It would be hard to apply that kind of information, I suspect. Maybe
it's still worth having, though.

> Similarly, it's a bit sad that we can't distinguish between the number of
> potential-HOT out-of-page updates and the other out-of-page updates. But
> that'd mean even more counters.

ISTM that it would make more sense to do that at the index level
instead. It wouldn't be all that hard to teach ExecInsertIndexTuples()
to remember whether each index received the indexUnchanged hint used
by bottom-up deletion, which is approximately the same thing, but
works at the index level.

This is obviously more useful, because you have index-granularity
information that can guide users in how to index to maximize the
number of HOT updates. And, even if changing things around didn't lead
to the hoped-for improvement in the rate of HOT updates, it would at
least still allow the indexes on the table to use bottom-up deletion
more often, on average.

Admittedly this has some problems. The index_unchanged_by_update()
logic probably isn't as sophisticated as it ought to be because it's
driven by the statement-level extraUpdatedCols bitmap set, and not a
per-tuple test, like the HOT safety test in heap_update() is.
But...that should probably be fixed anyway.

> I think this might cause some trouble for existing monitoring setups after an
> upgrade. Suddenly the number of updates will appear way lower than
> before... And if we end up eventually distinguishing between different reasons
> for out-of-page updates, or hot/non-hot out-of-page that'll happen again.

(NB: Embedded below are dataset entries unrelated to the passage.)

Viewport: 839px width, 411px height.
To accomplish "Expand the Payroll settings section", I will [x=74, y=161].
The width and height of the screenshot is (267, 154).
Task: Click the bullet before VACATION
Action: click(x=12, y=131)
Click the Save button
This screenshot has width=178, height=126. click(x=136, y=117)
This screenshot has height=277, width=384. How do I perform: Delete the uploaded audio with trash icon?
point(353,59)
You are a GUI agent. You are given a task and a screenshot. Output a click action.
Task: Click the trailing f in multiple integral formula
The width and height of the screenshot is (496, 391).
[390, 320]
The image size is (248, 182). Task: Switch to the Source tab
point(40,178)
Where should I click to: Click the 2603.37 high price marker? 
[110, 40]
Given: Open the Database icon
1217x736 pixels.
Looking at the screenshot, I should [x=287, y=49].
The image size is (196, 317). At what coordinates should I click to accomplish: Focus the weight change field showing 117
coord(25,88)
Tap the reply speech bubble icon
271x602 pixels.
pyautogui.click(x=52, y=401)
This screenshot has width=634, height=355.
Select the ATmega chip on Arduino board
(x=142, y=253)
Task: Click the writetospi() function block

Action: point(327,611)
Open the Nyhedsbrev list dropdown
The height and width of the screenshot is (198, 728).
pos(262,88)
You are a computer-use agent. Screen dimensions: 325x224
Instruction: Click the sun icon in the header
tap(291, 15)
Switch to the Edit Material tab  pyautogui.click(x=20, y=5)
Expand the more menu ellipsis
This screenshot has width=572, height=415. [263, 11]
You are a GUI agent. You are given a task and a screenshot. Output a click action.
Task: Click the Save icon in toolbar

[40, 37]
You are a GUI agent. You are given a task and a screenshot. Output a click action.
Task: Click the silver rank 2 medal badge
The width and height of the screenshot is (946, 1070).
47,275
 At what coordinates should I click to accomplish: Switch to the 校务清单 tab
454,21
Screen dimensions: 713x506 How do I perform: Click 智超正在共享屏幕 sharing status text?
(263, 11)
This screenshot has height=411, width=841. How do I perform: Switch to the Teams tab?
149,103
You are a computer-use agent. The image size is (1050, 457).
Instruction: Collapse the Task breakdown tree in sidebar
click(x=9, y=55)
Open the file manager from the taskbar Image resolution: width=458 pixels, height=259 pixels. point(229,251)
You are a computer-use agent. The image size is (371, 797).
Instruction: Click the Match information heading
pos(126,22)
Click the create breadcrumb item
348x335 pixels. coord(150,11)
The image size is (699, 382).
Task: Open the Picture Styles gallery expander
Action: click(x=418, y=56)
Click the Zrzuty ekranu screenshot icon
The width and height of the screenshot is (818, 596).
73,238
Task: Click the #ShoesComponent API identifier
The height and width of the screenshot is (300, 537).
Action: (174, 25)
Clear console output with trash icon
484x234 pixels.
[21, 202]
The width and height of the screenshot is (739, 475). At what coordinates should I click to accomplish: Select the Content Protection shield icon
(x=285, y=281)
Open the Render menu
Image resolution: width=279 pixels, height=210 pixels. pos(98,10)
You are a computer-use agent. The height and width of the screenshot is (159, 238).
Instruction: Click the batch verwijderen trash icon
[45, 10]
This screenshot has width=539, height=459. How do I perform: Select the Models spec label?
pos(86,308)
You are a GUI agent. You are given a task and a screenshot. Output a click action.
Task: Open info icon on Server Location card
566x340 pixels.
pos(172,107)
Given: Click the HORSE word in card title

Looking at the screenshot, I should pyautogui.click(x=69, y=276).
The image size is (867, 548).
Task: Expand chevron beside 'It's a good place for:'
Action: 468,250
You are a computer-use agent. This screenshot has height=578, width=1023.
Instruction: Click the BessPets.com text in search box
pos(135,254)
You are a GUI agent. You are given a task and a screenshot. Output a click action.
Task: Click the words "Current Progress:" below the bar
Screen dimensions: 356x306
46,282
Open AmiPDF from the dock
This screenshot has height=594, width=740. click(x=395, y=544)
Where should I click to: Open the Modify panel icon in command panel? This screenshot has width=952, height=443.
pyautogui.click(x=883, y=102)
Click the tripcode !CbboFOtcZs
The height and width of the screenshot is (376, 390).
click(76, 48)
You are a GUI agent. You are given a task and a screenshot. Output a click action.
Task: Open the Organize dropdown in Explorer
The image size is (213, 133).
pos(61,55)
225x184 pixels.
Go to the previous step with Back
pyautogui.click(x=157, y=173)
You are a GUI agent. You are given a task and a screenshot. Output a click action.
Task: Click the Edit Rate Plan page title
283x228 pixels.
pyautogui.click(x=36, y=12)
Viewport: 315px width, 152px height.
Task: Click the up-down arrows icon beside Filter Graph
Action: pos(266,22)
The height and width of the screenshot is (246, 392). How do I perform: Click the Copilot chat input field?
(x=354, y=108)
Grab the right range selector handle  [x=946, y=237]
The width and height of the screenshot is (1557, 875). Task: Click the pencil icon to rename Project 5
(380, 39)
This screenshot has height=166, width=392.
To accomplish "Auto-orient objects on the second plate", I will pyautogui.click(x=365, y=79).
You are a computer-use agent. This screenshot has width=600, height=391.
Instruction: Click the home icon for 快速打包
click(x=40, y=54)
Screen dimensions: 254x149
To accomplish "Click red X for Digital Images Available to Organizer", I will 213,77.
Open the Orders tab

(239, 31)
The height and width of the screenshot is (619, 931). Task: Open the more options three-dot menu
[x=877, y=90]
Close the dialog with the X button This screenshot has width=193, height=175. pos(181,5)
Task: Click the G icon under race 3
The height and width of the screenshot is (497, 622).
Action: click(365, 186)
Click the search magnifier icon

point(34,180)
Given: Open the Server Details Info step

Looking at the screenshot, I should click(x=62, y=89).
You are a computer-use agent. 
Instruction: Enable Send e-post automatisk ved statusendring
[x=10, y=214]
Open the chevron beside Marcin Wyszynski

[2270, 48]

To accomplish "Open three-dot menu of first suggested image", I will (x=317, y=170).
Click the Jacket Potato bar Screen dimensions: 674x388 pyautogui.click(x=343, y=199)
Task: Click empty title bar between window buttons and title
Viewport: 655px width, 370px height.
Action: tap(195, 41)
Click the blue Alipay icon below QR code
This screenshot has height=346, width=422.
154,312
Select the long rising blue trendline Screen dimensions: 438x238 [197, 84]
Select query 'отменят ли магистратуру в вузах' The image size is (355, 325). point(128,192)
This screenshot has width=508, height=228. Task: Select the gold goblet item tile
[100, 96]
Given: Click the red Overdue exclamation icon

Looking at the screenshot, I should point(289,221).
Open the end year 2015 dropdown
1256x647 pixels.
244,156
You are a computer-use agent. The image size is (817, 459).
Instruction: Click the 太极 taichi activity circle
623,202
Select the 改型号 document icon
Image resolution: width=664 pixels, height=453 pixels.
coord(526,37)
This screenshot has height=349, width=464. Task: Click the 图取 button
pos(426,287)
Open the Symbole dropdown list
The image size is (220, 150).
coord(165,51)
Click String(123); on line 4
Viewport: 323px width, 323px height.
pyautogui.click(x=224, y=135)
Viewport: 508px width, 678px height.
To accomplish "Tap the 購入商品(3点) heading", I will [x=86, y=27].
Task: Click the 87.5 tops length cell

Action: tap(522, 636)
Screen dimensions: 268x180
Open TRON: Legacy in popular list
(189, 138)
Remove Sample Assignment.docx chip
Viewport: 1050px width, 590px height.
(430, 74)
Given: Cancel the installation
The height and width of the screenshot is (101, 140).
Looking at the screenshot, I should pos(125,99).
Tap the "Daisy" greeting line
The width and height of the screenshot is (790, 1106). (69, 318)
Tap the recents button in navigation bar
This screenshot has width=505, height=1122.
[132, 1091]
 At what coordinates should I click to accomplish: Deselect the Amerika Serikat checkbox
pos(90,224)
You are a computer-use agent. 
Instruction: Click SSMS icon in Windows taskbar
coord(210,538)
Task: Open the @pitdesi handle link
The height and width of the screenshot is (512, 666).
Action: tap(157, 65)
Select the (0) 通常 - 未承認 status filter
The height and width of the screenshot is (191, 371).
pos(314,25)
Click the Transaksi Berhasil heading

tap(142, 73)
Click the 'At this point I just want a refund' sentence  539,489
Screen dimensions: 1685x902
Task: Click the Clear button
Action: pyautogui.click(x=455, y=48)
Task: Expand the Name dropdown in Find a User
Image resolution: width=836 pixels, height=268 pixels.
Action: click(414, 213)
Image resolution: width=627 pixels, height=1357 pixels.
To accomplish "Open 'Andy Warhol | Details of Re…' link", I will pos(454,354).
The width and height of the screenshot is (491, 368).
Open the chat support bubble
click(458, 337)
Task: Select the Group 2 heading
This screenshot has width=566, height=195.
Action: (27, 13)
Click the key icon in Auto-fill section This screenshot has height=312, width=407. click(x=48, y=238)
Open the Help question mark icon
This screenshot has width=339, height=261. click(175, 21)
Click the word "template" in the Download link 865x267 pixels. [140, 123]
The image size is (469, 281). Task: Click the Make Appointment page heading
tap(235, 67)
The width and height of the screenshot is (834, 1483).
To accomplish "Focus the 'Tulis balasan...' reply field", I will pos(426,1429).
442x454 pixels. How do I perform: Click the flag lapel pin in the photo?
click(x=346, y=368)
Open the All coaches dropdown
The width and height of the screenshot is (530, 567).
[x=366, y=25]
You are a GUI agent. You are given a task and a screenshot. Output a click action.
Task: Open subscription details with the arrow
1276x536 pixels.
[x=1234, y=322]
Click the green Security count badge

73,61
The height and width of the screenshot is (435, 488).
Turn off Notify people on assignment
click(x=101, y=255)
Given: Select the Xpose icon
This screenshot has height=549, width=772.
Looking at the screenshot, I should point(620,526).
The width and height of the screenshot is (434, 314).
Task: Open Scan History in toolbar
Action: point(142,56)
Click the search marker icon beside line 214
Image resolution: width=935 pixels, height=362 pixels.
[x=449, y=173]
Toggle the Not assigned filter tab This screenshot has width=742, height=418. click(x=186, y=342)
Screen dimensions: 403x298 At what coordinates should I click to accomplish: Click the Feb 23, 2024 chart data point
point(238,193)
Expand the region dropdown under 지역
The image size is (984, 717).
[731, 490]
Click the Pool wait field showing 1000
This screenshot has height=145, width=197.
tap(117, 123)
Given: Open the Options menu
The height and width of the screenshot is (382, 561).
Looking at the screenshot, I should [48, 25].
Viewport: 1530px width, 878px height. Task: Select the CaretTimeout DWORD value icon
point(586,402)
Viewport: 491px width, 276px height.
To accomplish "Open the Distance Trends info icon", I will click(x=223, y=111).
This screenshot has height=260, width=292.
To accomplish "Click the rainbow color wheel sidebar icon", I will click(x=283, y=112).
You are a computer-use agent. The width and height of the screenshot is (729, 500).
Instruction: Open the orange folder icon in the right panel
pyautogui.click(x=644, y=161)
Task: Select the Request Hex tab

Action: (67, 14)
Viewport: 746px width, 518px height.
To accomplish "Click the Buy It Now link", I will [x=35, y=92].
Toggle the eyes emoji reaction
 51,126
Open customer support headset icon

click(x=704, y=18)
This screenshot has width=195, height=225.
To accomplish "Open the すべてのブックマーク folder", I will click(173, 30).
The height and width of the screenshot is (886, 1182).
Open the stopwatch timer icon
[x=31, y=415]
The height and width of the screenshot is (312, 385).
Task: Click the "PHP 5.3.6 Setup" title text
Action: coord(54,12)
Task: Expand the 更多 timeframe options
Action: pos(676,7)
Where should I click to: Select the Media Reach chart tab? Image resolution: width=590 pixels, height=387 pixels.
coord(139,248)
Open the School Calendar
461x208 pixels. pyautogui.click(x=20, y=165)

Uh...no it won't? The new counter is totally independent of the existing
HOT counter, and the transactional all-updates counter. It's just that
there is an enum that encodes which of the two non-transactional "sub
counters" to use (either for HOT updates or new-page-migration
updates).

> I wish we'd included HOT updates in the total number of updates, and just kept
> HOT updates a separate counter that'd always be less than updates in total.

Uh...we did in fact do it that way to begin with?

> From that angle: Perhaps it'd be better to have counter for how many times a
> page is found to be full during an update?

Didn't Corey propose a patch to add just that? Do you mean something
more specific, like a tracker for when an UPDATE leaves a page full,
without needing to go to a new page itself?

If so, then that does require defining what that really means, because
it isn't trivial. Do you assume that all updates have a successor
version that is equal in size to that of the UPDATE that gets counted
by this hypothetical other counter of yours?